Consider the following problem:
Input: two arrays $A$ and $B$ of length $n$, where $B$ is in sorted order.
Query: do $A$ and $B$ contain the same items (with their multiplicity)?
What is the fastest deterministic algorithm for this problem?
Can it be solved faster than sorting them?
Can this problem be solved in deterministic linear time?
You haven't specified your computation model, so I will assume the comparison model.
Consider the special case in which the array $B$ is taken from the list $$ \{1,2\} \times \{3,4\} \times \cdots \times \{2n-1,2n\}. $$ In words, the $i$th element is either $2i-1$ or $2i$.
I claim that if the algorithm concludes that $A$ and $B$ contain the same elements, that the algorithm has compared each element in $B$ to its counterpart in $A$. Indeed, suppose that the algorithm concludes that $A$ and $B$ contain the same elements, but never compares the first element of $B$ to its counterpart in $A$. If we switch the first element then the algorithm would proceed in exactly the same way, even though the answer is different. This shows that the algorithm must compare the first element (and any other element) to its counterpart in $A$.
This means that if $A$ and $B$ contain the same elements, then after verifying this the algorithm knows the sorted order of $A$. Hence it must have at least $n!$ different leaves, and so it takes time $\Omega(n\log n)$.

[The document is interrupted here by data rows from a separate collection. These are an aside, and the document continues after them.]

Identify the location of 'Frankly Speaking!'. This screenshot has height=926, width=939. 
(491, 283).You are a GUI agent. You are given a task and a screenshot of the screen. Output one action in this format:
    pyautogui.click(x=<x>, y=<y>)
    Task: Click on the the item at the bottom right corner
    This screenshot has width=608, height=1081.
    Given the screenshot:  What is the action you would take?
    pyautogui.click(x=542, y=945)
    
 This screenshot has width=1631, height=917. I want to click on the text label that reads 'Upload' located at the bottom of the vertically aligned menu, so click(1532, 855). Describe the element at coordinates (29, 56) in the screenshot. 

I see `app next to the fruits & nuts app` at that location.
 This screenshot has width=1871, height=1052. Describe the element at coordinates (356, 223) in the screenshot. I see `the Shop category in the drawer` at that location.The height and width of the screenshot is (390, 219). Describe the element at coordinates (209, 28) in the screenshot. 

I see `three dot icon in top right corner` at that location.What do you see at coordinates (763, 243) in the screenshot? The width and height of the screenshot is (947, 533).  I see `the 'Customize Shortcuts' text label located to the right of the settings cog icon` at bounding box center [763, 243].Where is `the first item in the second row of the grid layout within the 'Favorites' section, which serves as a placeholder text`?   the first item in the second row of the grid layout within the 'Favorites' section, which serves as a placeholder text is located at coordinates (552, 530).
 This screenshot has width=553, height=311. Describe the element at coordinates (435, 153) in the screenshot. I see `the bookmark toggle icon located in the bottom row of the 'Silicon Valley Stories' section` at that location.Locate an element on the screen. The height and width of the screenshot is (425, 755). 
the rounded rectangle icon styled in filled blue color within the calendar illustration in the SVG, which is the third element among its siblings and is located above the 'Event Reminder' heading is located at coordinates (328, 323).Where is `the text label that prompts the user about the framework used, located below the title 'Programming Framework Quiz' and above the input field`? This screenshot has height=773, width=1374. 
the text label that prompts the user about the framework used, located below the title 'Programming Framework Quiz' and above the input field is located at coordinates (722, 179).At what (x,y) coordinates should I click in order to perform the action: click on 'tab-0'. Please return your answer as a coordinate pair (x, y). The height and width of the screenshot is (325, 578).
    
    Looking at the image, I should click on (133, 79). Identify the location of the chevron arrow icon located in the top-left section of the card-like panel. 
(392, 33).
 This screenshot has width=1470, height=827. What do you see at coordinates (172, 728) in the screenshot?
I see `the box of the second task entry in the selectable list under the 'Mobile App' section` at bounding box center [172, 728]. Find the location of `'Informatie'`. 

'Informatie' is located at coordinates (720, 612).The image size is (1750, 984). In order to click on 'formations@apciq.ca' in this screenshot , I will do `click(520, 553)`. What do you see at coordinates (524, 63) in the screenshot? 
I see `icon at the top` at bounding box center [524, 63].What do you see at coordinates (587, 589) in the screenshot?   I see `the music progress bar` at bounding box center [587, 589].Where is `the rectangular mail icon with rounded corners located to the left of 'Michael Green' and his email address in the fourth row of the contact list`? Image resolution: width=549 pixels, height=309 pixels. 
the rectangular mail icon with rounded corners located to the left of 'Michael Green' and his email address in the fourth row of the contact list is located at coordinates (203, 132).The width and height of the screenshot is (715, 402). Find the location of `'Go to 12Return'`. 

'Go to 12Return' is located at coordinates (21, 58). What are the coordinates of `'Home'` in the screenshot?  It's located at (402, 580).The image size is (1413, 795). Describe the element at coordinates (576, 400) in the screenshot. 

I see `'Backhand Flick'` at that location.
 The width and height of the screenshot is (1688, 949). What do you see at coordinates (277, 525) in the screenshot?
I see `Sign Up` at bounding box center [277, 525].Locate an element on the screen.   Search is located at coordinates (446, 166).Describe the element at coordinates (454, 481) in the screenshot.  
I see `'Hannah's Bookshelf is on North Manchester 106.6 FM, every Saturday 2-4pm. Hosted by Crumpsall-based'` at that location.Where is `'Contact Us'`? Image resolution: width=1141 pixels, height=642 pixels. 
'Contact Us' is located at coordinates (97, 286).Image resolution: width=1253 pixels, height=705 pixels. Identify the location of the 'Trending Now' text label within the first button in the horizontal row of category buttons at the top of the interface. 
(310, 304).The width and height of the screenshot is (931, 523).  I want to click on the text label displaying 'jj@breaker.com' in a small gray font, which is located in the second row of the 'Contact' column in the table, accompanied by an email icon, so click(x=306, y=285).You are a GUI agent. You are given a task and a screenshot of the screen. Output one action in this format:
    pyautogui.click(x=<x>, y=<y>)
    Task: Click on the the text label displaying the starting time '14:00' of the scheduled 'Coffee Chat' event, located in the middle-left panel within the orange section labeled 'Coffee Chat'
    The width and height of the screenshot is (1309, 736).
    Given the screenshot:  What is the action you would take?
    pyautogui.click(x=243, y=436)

This answer considers a different model of computation: the unit-cost RAM model. In this model, machine words have size $O(\log n)$, and operations on them take $O(1)$ time. We also assume for simplicity that each array element fits in one machine word (and so is at most $n^{O(1)}$ in magnitude).
We will construct a linear time randomized algorithm with one-sided error (the algorithm might declare the two arrays to contain the same elements even if this is not the case) for the more difficult problem of determining whether two arrays $a_1,\ldots,a_n$ and $b_1,\ldots,b_n$ contain the same elements. (We don't require any of them to be sorted.) Our algorithm will make an error with probability at most $1/n$.
The idea is that the following identity holds iff the arrays contain the same elements: $$ \prod_{i=1}^n (x-a_i) = \prod_{i=1}^n (x-b_i). $$ Computing these polynomials exactly will take too much time. Instead, we choose a random prime $p$ and a random $x_0$ and test whether $$ \prod_{i=1}^n (x_0-a_i) \equiv \prod_{i=1}^n (x_0-b_i) \pmod{p}. $$ If the arrays are equal, the test will always pass, so let's concentrate on the cases in which the arrays are different. In particular, some coefficient of $\prod_{i=1}^n (x-a_i) - \prod_{i=1}^n (x-b_i)$ is non-zero. Since $a_i,b_i$ have magnitude $n^{O(1)}$, this coefficient has magnitude $2^n n^{O(n)} = n^{O(n)}$, and so it has at most $O(n)$ prime factors of size $\Omega(n)$. This means that if we choose a set of at least $n^2$ primes $p$ of size at least $n^2$ (say), then for a random prime $p$ of this set it will hold with probability at least $1-1/n$ that $$ \prod_{i=1}^n (x-a_i) - \prod_{i=1}^n (x-b_i) \not\equiv 0 \pmod{p}. $$ A random $x_0$ modulo $p$ will witness this with probability $1-n/p \geq 1-1/n$ (since a polynomial of degree at most $n$ has at most $n$ roots).
In conclusion, if we choose a random $p$ of size roughly $n^2$ among a set of at least $n^2$ different primes, and a random $x_0$ modulo $p$, then when the arrays don't contain the same elements, our test will fail with probability $1-O(1/n)$. Running the test takes time $O(n)$ since $p$ fits into a constant number of machine words.
Using polynomial time primality testing and since the density of primes of size roughly $n^2$ is $\Omega(1/\log n)$, we can choose a random prime $p$ in time $(\log n)^{O(1)}$. Choosing a random $x_0$ modulo $p$ can be implemented in various ways, and is made easier since in our case we don't need a completely uniform random $x_0$.
In conclusion, our algorithm runs in time $O(n)$, always outputs YES if the arrays contain the same elements, and outputs NO with probability $1-O(1/n)$ if the arrays don't contain the same elements. We can improve the error probability to $1-O(1/n^C)$ for any constant $C$.